# ARBEITSAUFTRÄGE:
(1) Welches Objekt sollte man laut dem Forenthread über Konstruktoren nicht ohne Angabe eines Zielhosts und Zielports erzeugen?
(2) Entnimm dem Forenthread über Konstruktoren den Abschnitt, der bei den Worten „Kann man in“ beginnt und nach den Worten „Darimont (1. November 2003)“ endet, und gib ihn unverändert wieder.

# EXTRAHIERTER TEXT:
# Wann braucht man einen eigenen Konstruktor?



## webix (1. November 2003)

Hallo,

bin Anfänger was OOP angeht, steige jetzt in JAVA ein und habe ein paar Fragen, wie z.B. Wann immer muss ein Konstruktor erzeugt werden und wann kann man den Standard Konstruktor benutzen?

Kann man in einem Konstruktor z.B. verschiedene Rechenarten durchführen und diese einer Variable zuweisen?

Gibt es im Internet eine leicht verständliche Beschreibung zu JAVA?


----------



## Thomas Darimont (1. November 2003)

Servus!

(JavaBuch, Java Insel)
Ja hier: http://www.tutorials.de/tutorials130790.html

....

Einen eigenen Konstruktur erstellt man normalerweise dann wenn man bei der Konstruktion eines Objektes (new ...) schon irgendwelche Objektspezifischen Daten brauchst ... beispielsweise macht es keinen Sinn ein Netzwerkkommunikationsendpunktsobjekt (Socket) ohne die Angabe eines Zielhosts und Zielports zu erschaffen ...

Gruß Tom


----------



## zeromancer (5. November 2003)

was ich auch immer nicht gerafft habe 

Leitsatz:
Der Konstruktor ist die Methode, die denselben Namen wie die Klasse hat, in der er definiert ist. Er dient dazu, Objekte dieser Klasse zu instanziieren, d.h. zu erzeugen. Man kann auch sagen, dass der Datentyp des Konstruktors die Klasse selbst ist.

Bsp.:

public class Auto
{
      String farbe;

      // Konstruktor
      public Auto
      {
            farbe = "schwarz";
      }

     // "normale" Methode
     public String getFarbe()
     {
          System.out.println(farbe);
     }

}

----------------------------

public class Hauptprogramm
{
    // Objekt instanziieren
    Auto meinAuto = new Auto();
    // hat das geklappt, kann hier eine Methode des Objekts aufgerufen werden
    meinAuto.getFarbe();
}


----------

# VORLIEGENDES MATERIAL:
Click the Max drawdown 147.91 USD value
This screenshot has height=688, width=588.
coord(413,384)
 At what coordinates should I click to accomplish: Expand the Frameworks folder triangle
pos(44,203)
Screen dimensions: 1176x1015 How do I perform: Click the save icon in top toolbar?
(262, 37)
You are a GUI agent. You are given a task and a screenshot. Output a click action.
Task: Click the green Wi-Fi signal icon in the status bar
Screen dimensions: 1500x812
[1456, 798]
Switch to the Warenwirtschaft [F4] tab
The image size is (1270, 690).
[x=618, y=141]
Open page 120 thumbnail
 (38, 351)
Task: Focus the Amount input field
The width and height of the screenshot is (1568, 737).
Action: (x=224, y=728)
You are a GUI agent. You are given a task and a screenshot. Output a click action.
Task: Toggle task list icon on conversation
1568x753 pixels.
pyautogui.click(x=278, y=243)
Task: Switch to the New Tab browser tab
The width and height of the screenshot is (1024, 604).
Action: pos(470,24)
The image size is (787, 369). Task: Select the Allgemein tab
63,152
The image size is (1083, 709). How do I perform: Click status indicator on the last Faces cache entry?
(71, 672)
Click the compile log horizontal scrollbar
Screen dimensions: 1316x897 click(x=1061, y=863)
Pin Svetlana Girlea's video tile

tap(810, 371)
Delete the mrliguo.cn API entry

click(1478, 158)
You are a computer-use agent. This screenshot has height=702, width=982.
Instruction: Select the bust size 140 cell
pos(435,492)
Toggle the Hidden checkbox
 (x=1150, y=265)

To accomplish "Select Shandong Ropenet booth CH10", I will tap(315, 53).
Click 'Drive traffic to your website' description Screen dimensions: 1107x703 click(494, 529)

# LÖSUNGEN:
(1) Ein Netzwerkkommunikationsendpunktsobjekt, also einen Socket.

(2)
Kann man in einem Konstruktor z.B. verschiedene Rechenarten durchführen und diese einer Variable zuweisen?

Gibt es im Internet eine leicht verständliche Beschreibung zu JAVA?


----------



## Thomas Darimont (1. November 2003)